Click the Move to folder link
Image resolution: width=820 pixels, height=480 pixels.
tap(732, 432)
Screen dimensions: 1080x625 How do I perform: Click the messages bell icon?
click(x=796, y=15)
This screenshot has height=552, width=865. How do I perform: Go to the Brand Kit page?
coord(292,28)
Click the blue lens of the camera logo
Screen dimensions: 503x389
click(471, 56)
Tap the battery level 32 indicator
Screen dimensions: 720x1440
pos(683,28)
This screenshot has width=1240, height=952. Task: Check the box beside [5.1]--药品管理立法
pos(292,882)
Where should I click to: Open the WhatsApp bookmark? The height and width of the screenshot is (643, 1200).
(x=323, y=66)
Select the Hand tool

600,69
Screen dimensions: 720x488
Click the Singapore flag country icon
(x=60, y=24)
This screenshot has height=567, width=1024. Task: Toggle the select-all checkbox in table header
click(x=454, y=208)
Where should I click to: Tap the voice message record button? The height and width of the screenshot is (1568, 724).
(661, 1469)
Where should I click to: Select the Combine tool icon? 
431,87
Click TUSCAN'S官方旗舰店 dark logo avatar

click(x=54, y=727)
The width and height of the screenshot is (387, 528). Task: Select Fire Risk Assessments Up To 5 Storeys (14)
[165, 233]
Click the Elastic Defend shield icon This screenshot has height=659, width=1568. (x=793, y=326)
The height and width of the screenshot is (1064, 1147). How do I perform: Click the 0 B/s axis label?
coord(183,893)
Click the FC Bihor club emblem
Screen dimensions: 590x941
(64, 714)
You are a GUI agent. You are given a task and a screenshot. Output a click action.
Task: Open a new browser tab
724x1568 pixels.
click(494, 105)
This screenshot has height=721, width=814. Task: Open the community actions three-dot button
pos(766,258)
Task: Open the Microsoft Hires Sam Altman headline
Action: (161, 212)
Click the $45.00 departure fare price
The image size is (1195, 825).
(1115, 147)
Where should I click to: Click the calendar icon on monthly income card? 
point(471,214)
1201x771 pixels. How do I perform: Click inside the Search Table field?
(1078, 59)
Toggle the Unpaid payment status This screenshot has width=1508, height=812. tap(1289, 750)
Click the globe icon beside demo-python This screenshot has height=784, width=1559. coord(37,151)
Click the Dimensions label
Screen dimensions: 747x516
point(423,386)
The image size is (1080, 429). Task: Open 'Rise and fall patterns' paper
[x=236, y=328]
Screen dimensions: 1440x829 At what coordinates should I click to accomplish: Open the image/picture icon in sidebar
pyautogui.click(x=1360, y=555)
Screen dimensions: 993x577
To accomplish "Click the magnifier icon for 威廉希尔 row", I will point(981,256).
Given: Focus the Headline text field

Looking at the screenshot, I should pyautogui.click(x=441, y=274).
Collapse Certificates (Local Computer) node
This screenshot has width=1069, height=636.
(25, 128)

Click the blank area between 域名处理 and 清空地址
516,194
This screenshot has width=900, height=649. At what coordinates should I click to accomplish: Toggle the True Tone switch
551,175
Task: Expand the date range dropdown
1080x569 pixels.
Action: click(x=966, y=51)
⁂
All lines starting at the one holding "Click the globe" and ending at the last line above must be output exactly, and no other line may appear.

*Response area*.
Click the globe icon beside demo-python This screenshot has height=784, width=1559. coord(37,151)
Click the Dimensions label
Screen dimensions: 747x516
point(423,386)
The image size is (1080, 429). Task: Open 'Rise and fall patterns' paper
[x=236, y=328]
Screen dimensions: 1440x829 At what coordinates should I click to accomplish: Open the image/picture icon in sidebar
pyautogui.click(x=1360, y=555)
Screen dimensions: 993x577
To accomplish "Click the magnifier icon for 威廉希尔 row", I will point(981,256).
Given: Focus the Headline text field

Looking at the screenshot, I should pyautogui.click(x=441, y=274).
Collapse Certificates (Local Computer) node
This screenshot has width=1069, height=636.
(25, 128)

Click the blank area between 域名处理 and 清空地址
516,194
This screenshot has width=900, height=649. At what coordinates should I click to accomplish: Toggle the True Tone switch
551,175
Task: Expand the date range dropdown
1080x569 pixels.
Action: click(x=966, y=51)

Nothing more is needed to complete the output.